The kid I met when I saw Ginna off at the bus station in Trujillo. Osvaldo, who wore a navy blue school uniform and a million dollar smile, called me "Señorita Jessica" and introduced me to his family. When Ginna walked onto her overnight bus, he said, "Que triiiste," and touched my arm. As we walked past a statue of a saint on the way out of the bus station, he asked me if I believed in God. Then he asked for my e-mail address. I swear he was God, some small incarnation, come to visit me and bless Ginna on her trip. His family dropped me off at the combi (shared vans, popular public transport in Peru) stop, and we went our separate ways, but I never forgot the kindness.

I feel blessed to be with family, but I am itchy. No one calls me Señorita Jessica, or lliki-lliki (which means tiny-tiny in Kichwa) as Osvaldo or Fabiola did. There are no more llamas, or showers where there is a possibility of being electrocuted, or mamitas carrying something (a baby or potatoes? I never could tell) wrapped in bright textiles and slung on their backs. I could whine for a long time about everything I miss about South America and everything I can't stand about the United States, but ultimately I created this reality. When a friend of mine was debating whether or not to attend a gathering where there was some "bad blood" between her and the hosts, a mutual friend advised her to "paint harmony." She stopped, turned her head and asked coyly, "Well I wonder who was painting all the drama . . ." The problem (because there is always a problem. Like most other humans, I seem to thrive on them.) with this "paint harmony" advice is that I can't paint.

Until Next Time,

Tuesday, December 1, 2009


Where have I been since the last time I wrote?

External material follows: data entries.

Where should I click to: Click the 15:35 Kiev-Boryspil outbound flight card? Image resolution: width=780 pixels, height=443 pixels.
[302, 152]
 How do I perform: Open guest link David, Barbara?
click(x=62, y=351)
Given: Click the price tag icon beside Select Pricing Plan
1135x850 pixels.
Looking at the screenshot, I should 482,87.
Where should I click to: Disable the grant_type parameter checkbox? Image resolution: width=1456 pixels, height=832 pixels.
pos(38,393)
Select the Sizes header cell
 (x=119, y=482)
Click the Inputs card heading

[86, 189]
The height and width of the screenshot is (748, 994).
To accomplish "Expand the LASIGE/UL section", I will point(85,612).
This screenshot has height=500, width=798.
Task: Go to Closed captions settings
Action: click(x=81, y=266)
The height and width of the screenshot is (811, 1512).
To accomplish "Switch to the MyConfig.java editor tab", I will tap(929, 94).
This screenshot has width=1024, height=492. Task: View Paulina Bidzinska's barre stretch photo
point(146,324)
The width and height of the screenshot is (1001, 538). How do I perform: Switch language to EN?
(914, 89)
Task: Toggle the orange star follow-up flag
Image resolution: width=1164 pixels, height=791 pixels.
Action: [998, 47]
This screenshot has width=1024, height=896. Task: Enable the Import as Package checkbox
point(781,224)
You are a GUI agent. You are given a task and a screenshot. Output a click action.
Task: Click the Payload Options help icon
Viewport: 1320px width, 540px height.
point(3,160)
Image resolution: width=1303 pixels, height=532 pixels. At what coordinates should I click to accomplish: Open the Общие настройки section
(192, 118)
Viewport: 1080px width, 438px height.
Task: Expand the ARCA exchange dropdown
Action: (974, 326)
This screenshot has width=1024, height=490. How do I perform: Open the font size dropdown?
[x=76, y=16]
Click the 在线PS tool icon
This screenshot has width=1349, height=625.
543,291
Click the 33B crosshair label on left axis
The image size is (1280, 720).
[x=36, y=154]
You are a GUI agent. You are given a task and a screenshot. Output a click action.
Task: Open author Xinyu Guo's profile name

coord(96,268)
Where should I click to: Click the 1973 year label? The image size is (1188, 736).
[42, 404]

I have been in concrete kitchens and I have been in the biblioteca at Salasaca. I have been walking up the dusty Patuloma road and I walked the loop at Quilatoa lake. I got a ride on the back of an Ecuadorian army truck to Cuenca. I stayed in a half-built hostel on the beach where I shell-searched and meditated and ate the best chicken dinner of my life. I missed my flight to Guatemala, stayed up all night at the airport on the phone to airlines, only to decide to come home. I have come home.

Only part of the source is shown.